Convert the listing below into a JSON list of strings, one string per line, with blank lines skipped. Leave the pictures out of the list.

## start

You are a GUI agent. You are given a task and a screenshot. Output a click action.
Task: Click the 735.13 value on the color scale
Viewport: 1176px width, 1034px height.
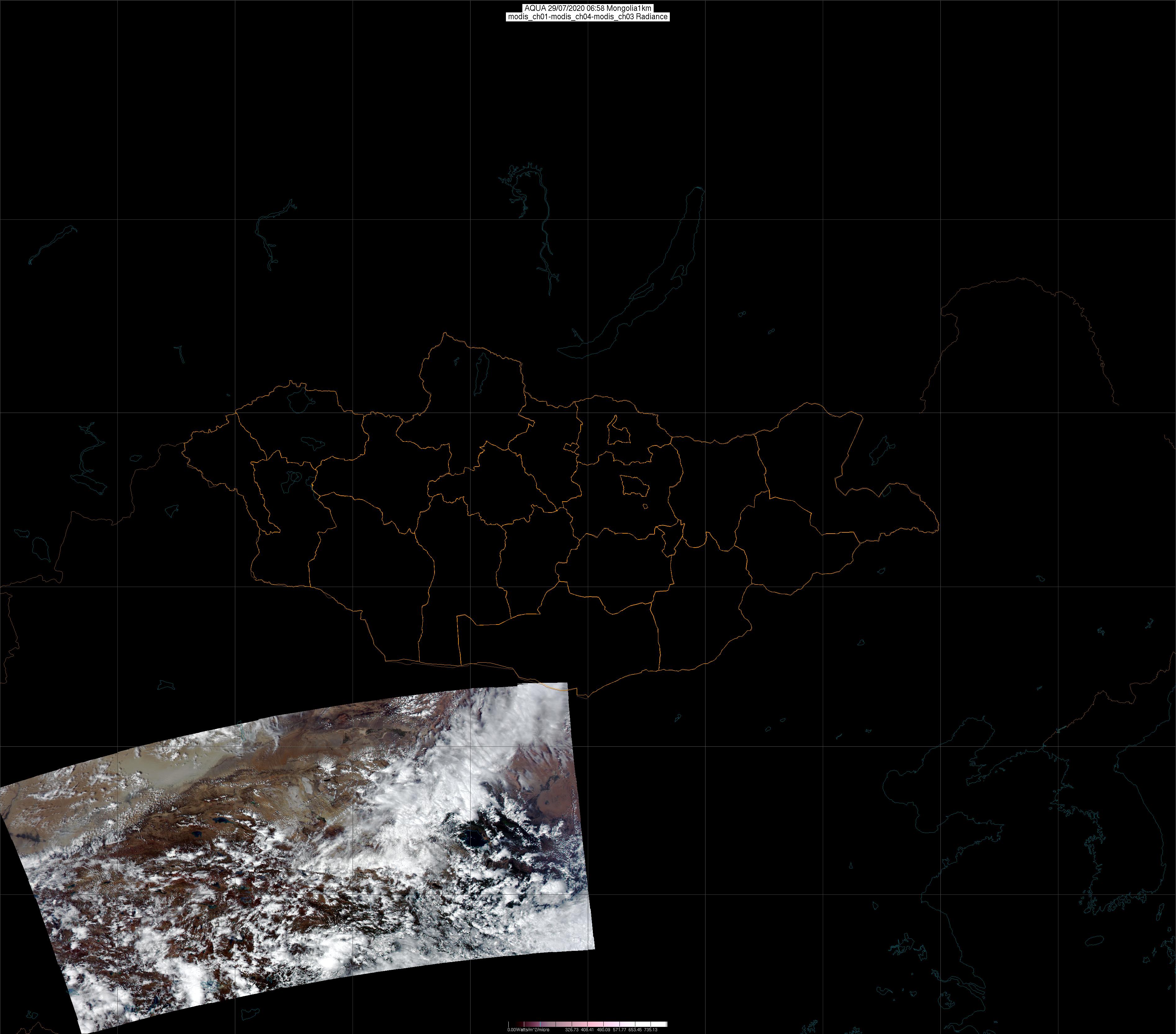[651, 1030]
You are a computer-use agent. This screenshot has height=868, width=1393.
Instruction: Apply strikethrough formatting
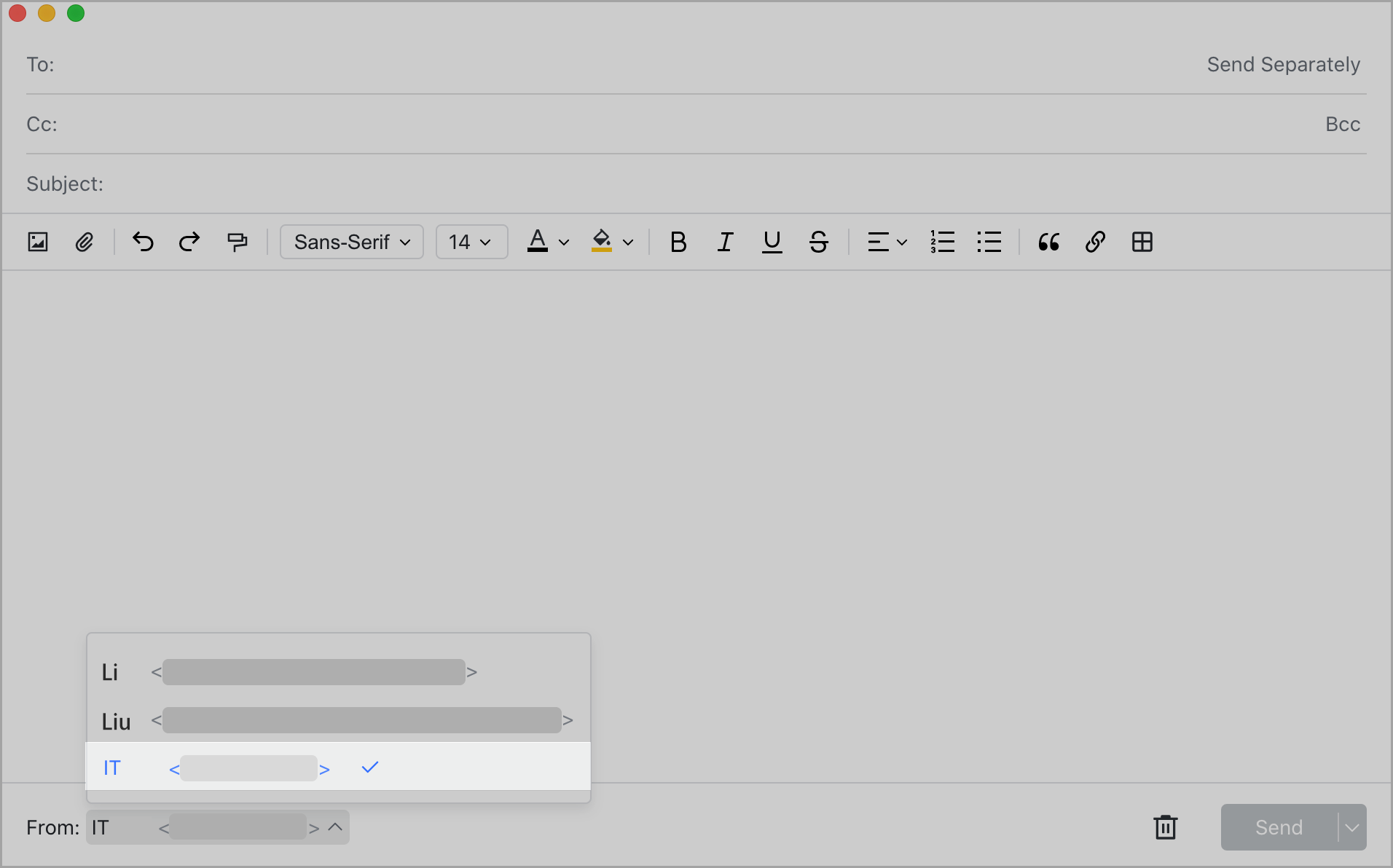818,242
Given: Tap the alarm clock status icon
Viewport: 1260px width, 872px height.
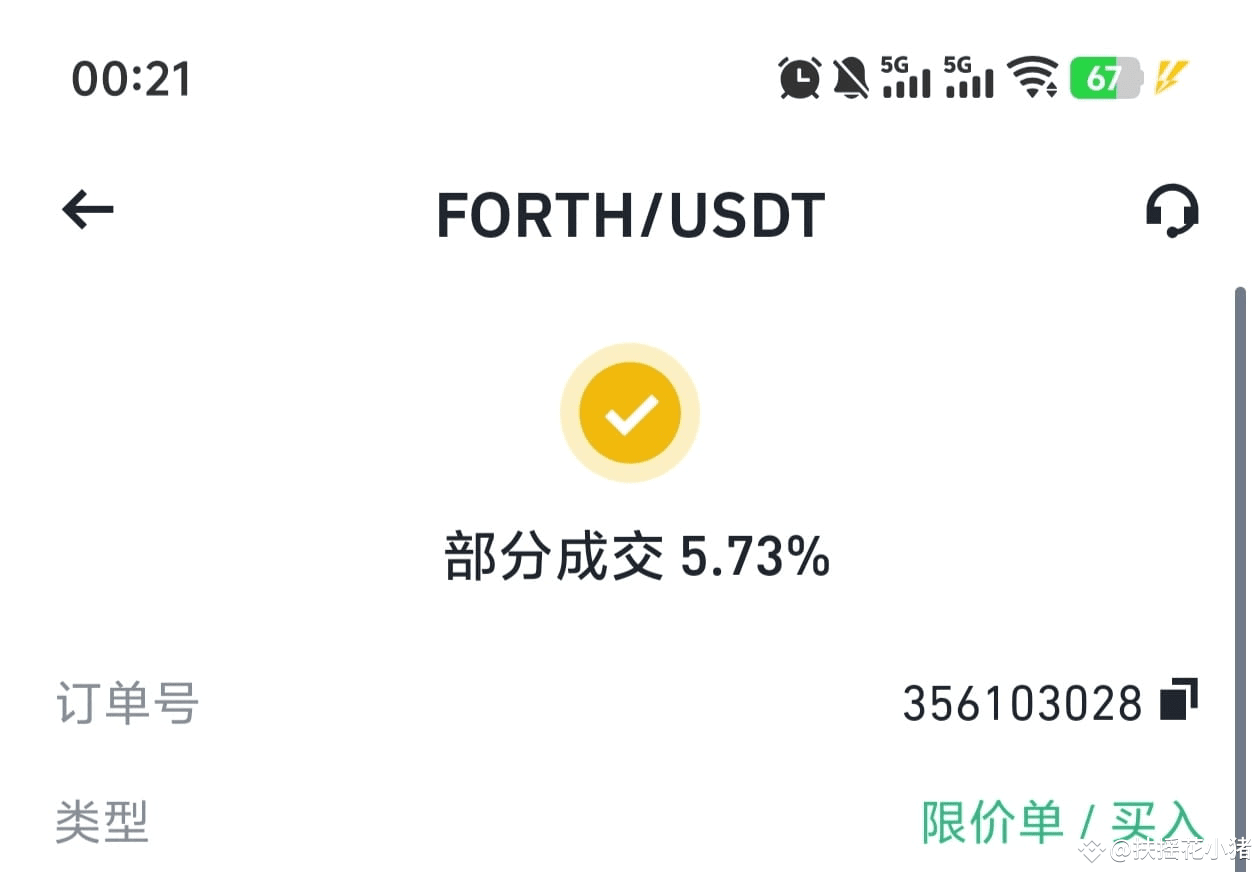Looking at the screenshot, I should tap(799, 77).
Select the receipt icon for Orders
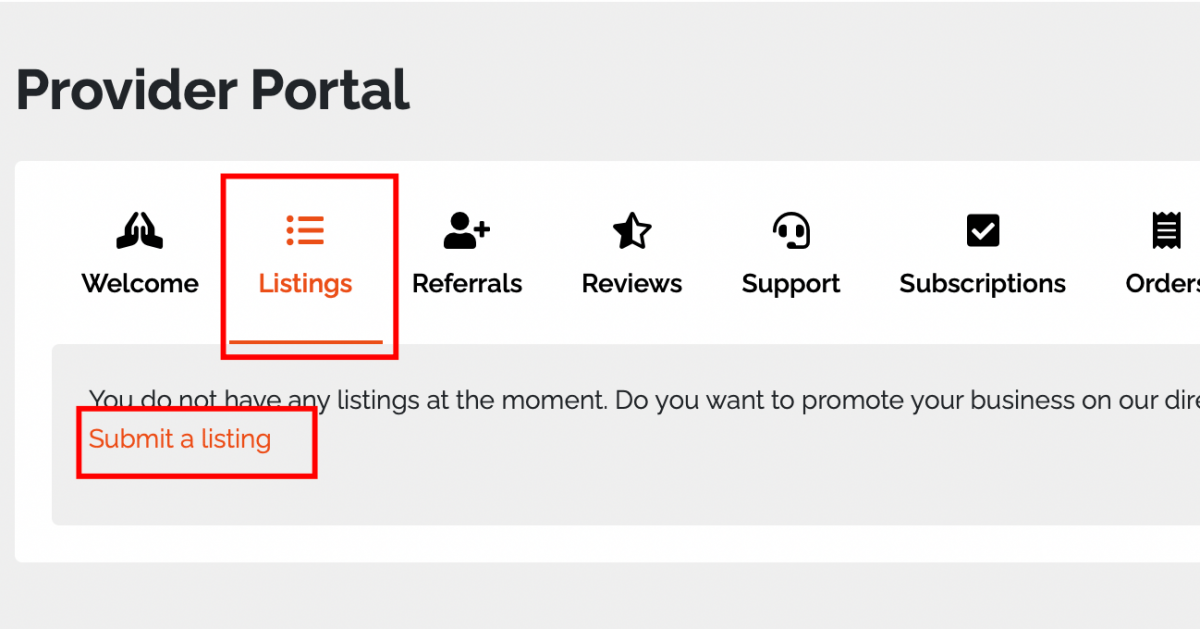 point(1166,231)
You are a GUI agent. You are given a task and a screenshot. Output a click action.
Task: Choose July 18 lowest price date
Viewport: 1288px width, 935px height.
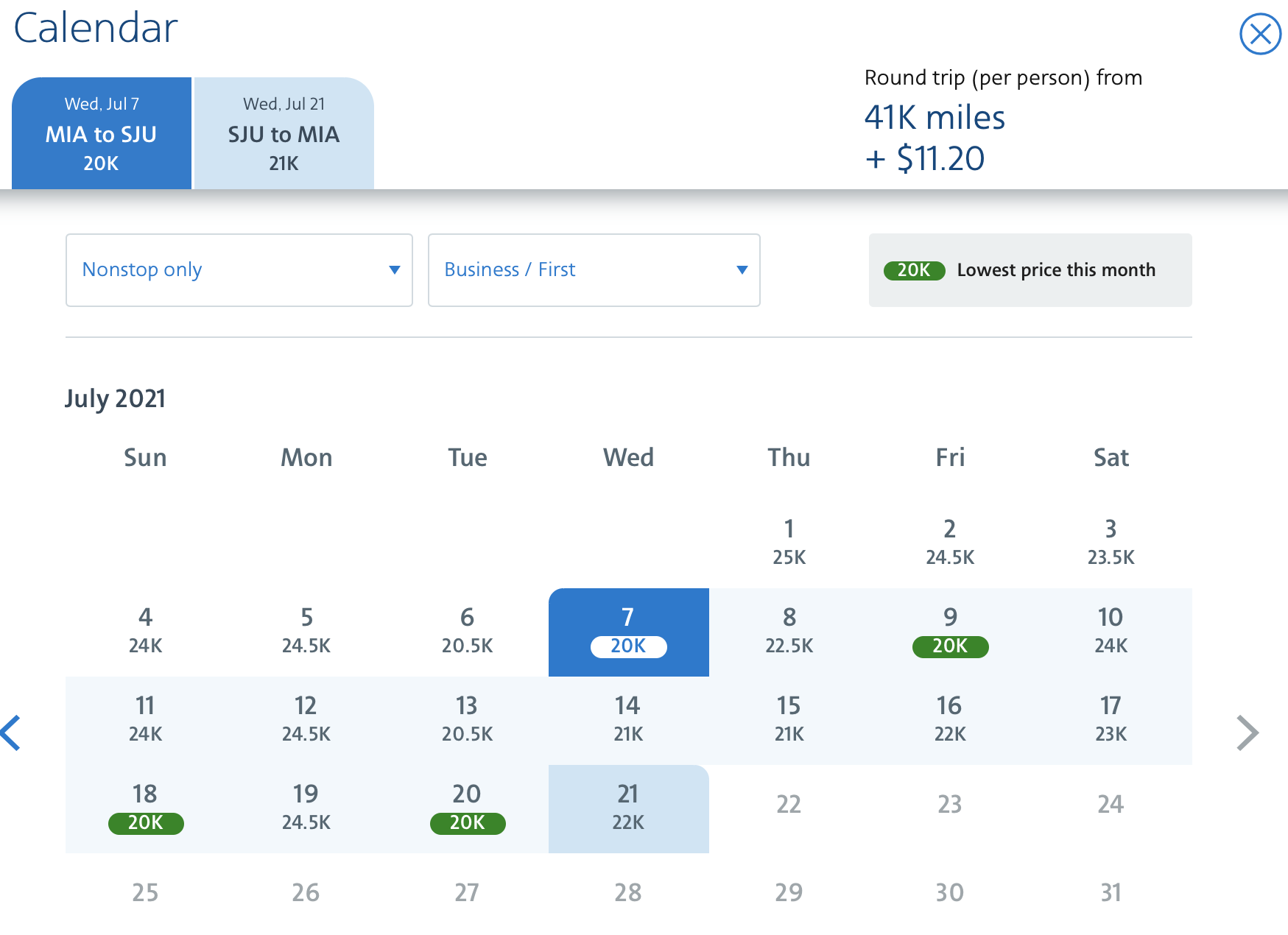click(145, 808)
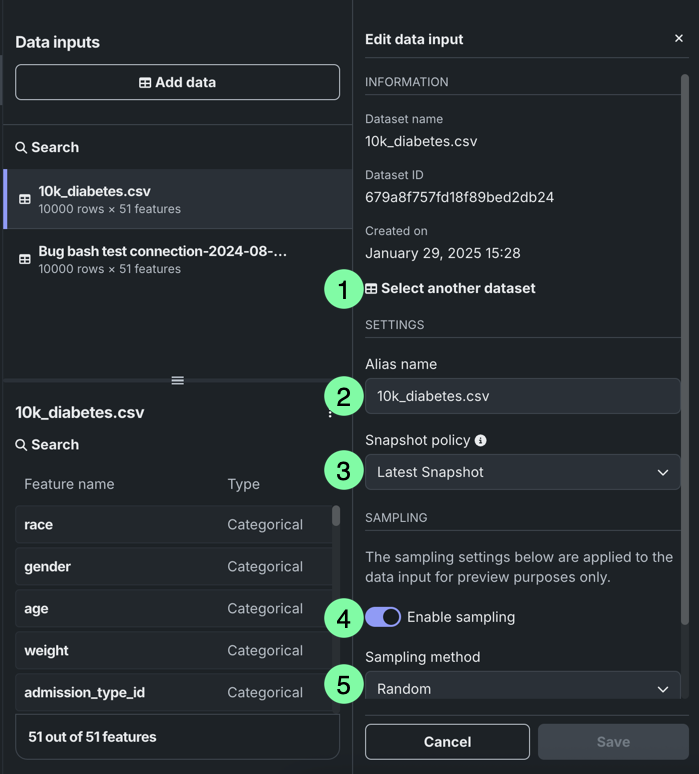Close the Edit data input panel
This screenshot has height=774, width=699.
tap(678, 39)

## end

Complete response
[
  "You are a GUI agent. You are given a task and a screenshot. Output a click action.",
  "Task: Click the 735.13 value on the color scale",
  "Viewport: 1176px width, 1034px height.",
  "[651, 1030]",
  "You are a computer-use agent. This screenshot has height=868, width=1393.",
  "Instruction: Apply strikethrough formatting",
  "818,242",
  "Given: Tap the alarm clock status icon",
  "Viewport: 1260px width, 872px height.",
  "Looking at the screenshot, I should tap(799, 77).",
  "Select the receipt icon for Orders",
  " point(1166,231)",
  "You are a GUI agent. You are given a task and a screenshot. Output a click action.",
  "Task: Choose July 18 lowest price date",
  "Viewport: 1288px width, 935px height.",
  "click(145, 808)",
  "Close the Edit data input panel",
  "This screenshot has height=774, width=699.",
  "tap(678, 39)"
]